I believe in Darwinism and evolution and biology. I believe in atheism. I believe you get one shot; the rest is dust. That’s my creed, and I’ve decided not to even bother defending it any more.

A lot of ideas have been simmering away under this one.

Like the survey that found Americans trust atheists less than they trust homosexuals and Muslims. “Many Americans seem to believe some kind of religious faith is central to being a good American and a good person,” said the study’s leader.

Like the fuss kicked up by Dan Dennett’s book Breaking the Spell: Religion as a Natural Phenomenon, to which I have no intention of linking exhaustively, Lance Mannion having already done so to my total satisfaction.

Like the whole benighted mess created by the latest IDiot manifestations.

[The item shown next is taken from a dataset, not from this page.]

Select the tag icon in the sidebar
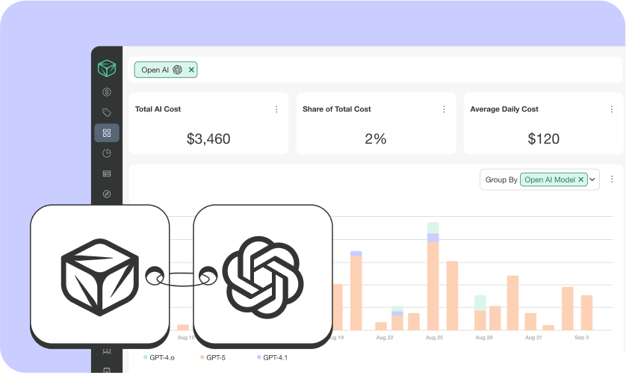The image size is (626, 373). click(107, 113)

But it all came together as I listened to a podcast by Rodney Stark, a sociologist of religion. In The Market Approach to Understanding Religion1 Stark takes what was, to me, a new and eye-opening approach. Instead of viewing religion as making good some defect in human construction, Stark (like Dennett) seems to take as given that people want to believe something and then, answering a different “why?” than Dennett, says that the specifics of why they believe what they believe owe more to the individual marketing strategies of different religions than to anything inherent in a specific belief system. (There’s no way I am going to summarize more than that. I simply urge you to listen.)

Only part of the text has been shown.